ODK aggregate stress testing failures

Saad · January 24, 2020, 5:57am

Hi,

Has anyone here done the stress testing of ODK aggregate?

I recently did a deployment in which some 5000+ people accessed the server simultaneously. The server could not handle this much traffic and got very slow. As I was on amazon cloud, I blindly upgraded the server 3 or 4 times to a monster level machine, but still the server response did not improve, although I did have CPU and RAM at comfortable level. There were bunch of errors in tomcat logs, but I assume mainly it was due to traffic overload. It left a bad taste of ODK to the audience (it was a showcase training!).

Has anyone faced any similar issues? Any tips for optimizing tomcat config to handle more traffic?

Thanks,
Saad

yanokwa · January 24, 2020, 9:04pm

Hi @Saad, see Approaches to stress testing ODK servers to try to tease out where the bottlenecks are in your config.

The thing that comes to mind is that Aggregate splits submissions into individual values that are insert into the DB, so my guess is that the bottleneck might be at the DB layer.

Central doesn't do this sort of submission splitting and so it can be a lot faster. Have you tried a similar deployment with Central? See https://docs.opendatakit.org/central-intro/#notes-on-performance. I'd be interested to see how it performs for you.

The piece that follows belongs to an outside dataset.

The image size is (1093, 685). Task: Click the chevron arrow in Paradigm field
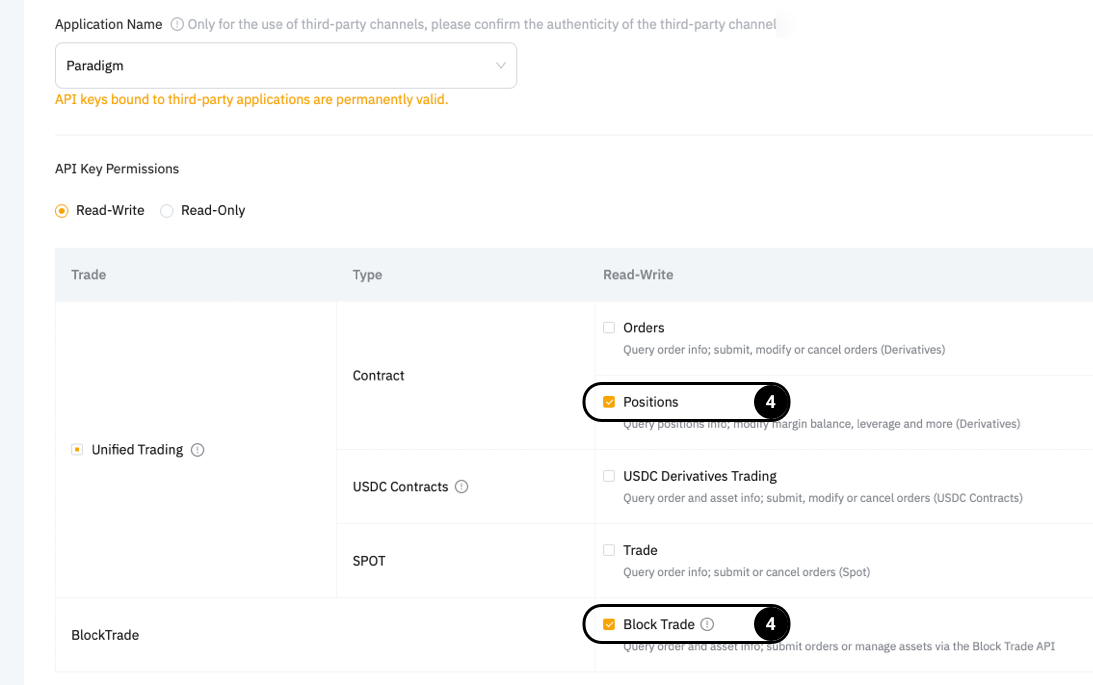point(501,66)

Saad · January 26, 2020, 7:01am

Hi @yanokwa,

Thanks for the link. Till now, I assume it's tomcat server which is becoming bottleneck. Perhaps its the concurrent sessions or TPS (transactions per second) values. It's around 10,000 people trying to access the server at the same time! I have been searching for optimizing tomcat values, but no luck so far. If anyone has any idea, please do share.

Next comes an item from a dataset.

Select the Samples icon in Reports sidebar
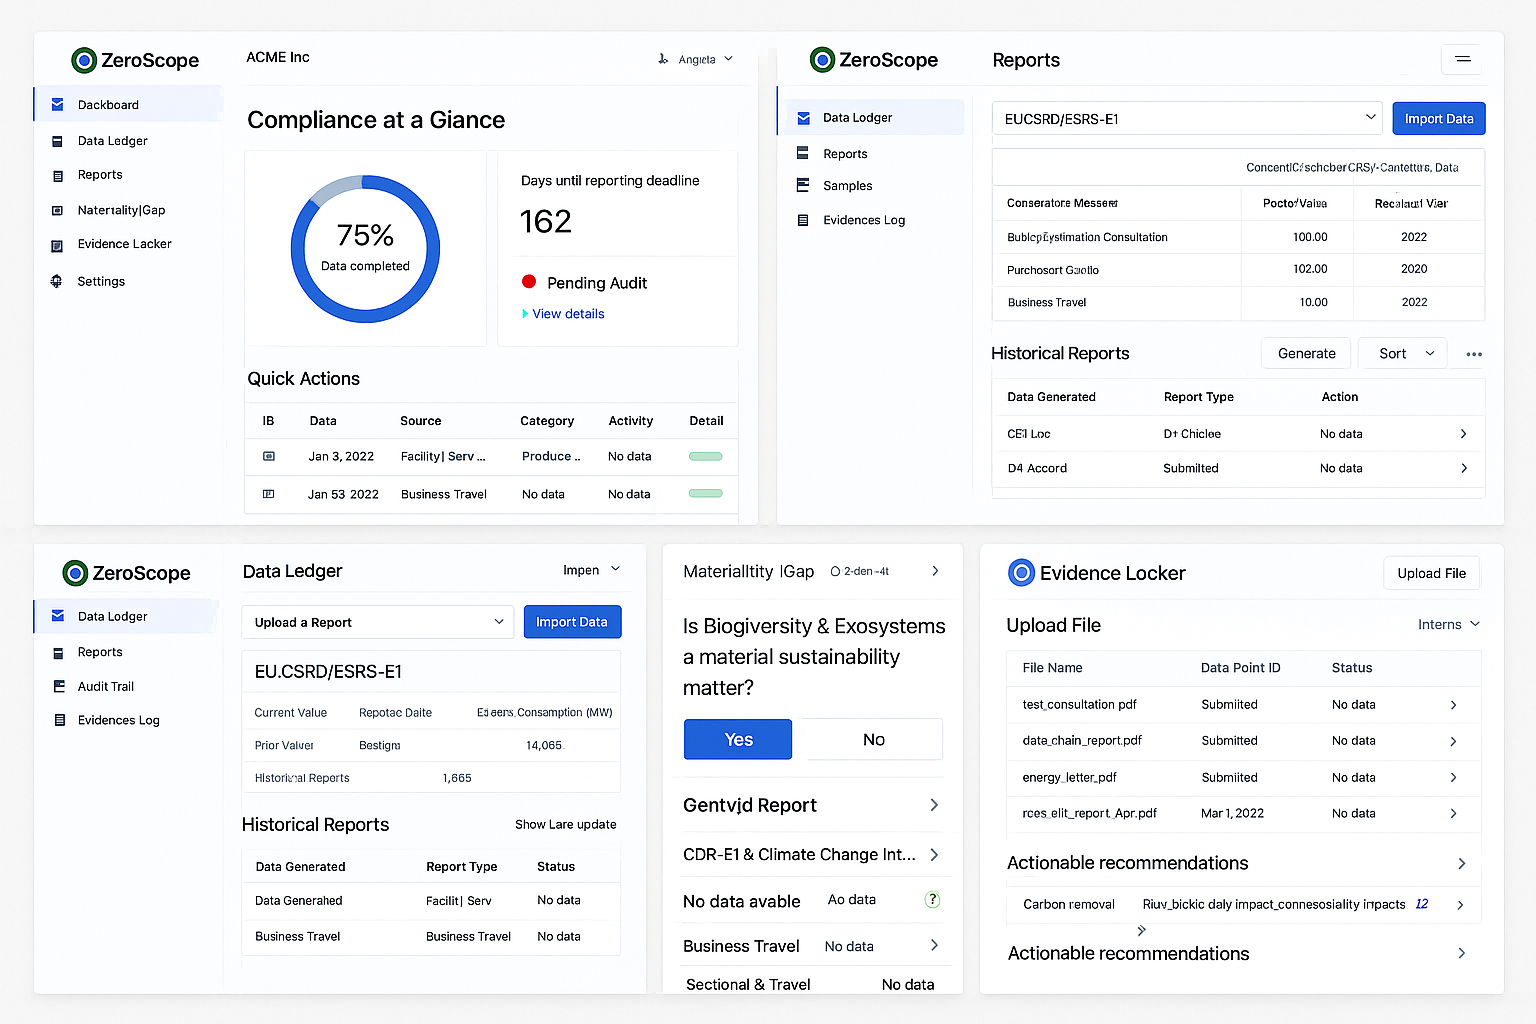Viewport: 1536px width, 1024px height. pyautogui.click(x=803, y=185)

Aggregate seems to be working OK for the traffic which does reach to it. Occasionally it throws some of the following errors:

SEVERE: Unexpected exception: java.io.EOFException: Unexpected EOF read on the socket
SEVERE: Unexpected exception: java.net.SocketTimeoutException
INFO [http-nio-8080-exec-177] org.apache.coyote.http11.Http11Processor.service Error parsing HTTP request header

I have checked Central, it's great. However, I have not been able to develop my expertise on it yet. In addition, since it's not in stable condition, I could not take the risk of launching project with that. However, if it is stable and more optimized, I will spend more time and energy on it.

For now, I would like to get some help on the current situation, especially better tomcat config to handle such huge traffic.

Thanks,
Saad

yanokwa · January 28, 2020, 7:02pm

I haven't spent a ton of time optimizing Tomcat, so caveat emptor. That said, you are using words like "assume" and "perhaps" so I think it'd be worthwhile for you to dig into the problem more and do some benchmarking before you optimize values.

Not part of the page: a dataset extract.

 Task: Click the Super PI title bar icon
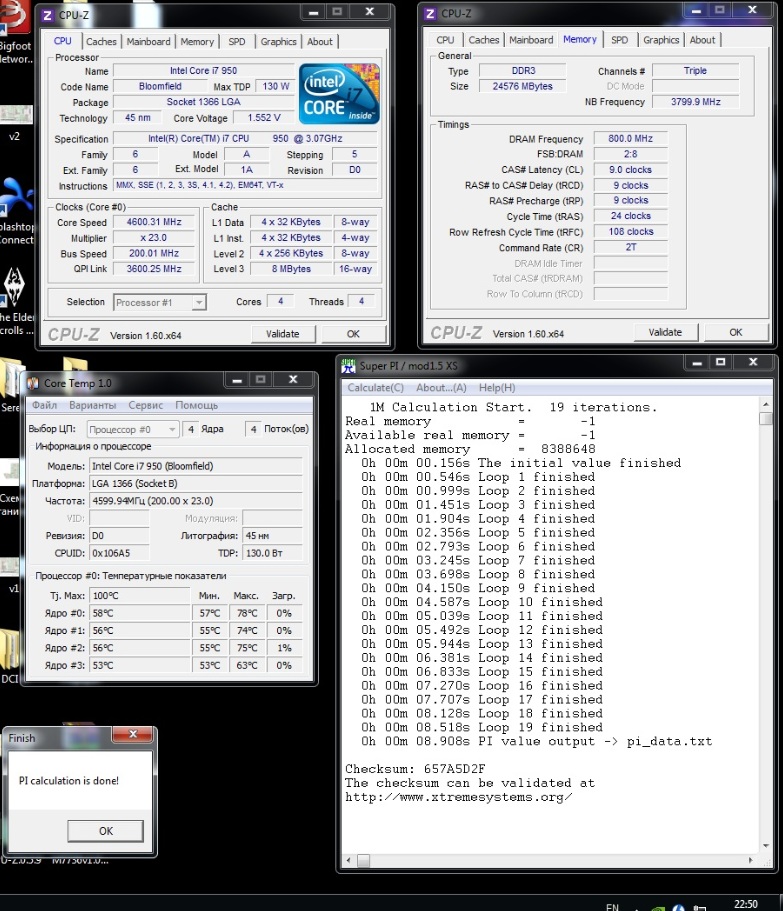click(348, 366)

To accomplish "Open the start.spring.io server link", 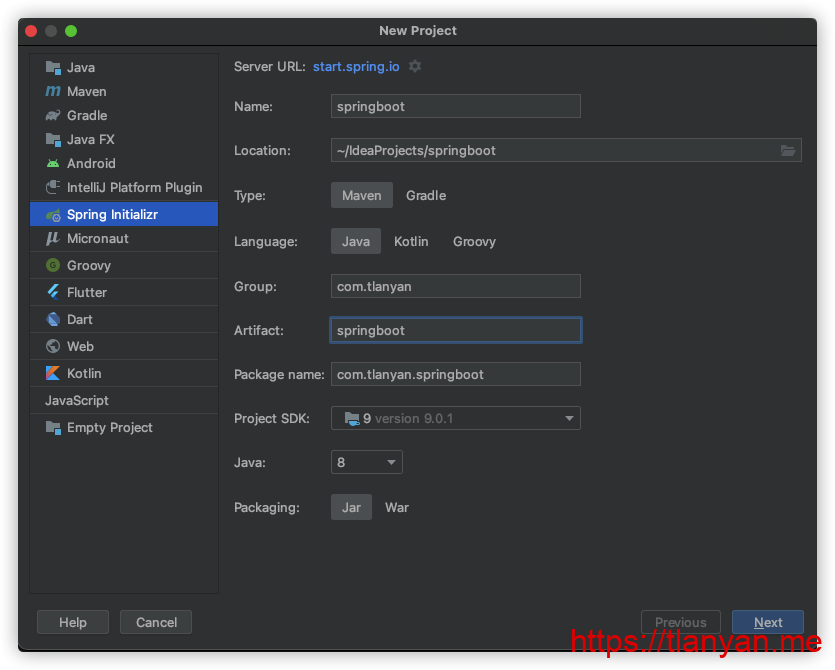I will [x=356, y=66].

Get a benchmarking setup with ab where you can test your specific form against the server. The previously linked stress testing Aggregate should be of some help.
Turn on detailed monitoring on your instances and see if there's anything obvious there as far as incoming traffic being choked off.
Use htop to see if there is anything obviously wrong (maybe you have lots of CPU and RAM on the machine, but they aren't actually allocated to Tomcat?).
Read through both Tomcat, Aggregate, and MySQL logs to see if there is anything obvious.
Confirm where the problem is (network, machine, Tomcat, MySQL) and what kind of problem it is and go from there.

For projects with massive traffic, what might be easier is to rethink the architecture. Have a load balancer that splits traffic between a few smaller Tomcat instances on EC2 and have those instances talk to a single large database on RDS.

As to Central, it's no longer in beta. We consider it stable and ready for production.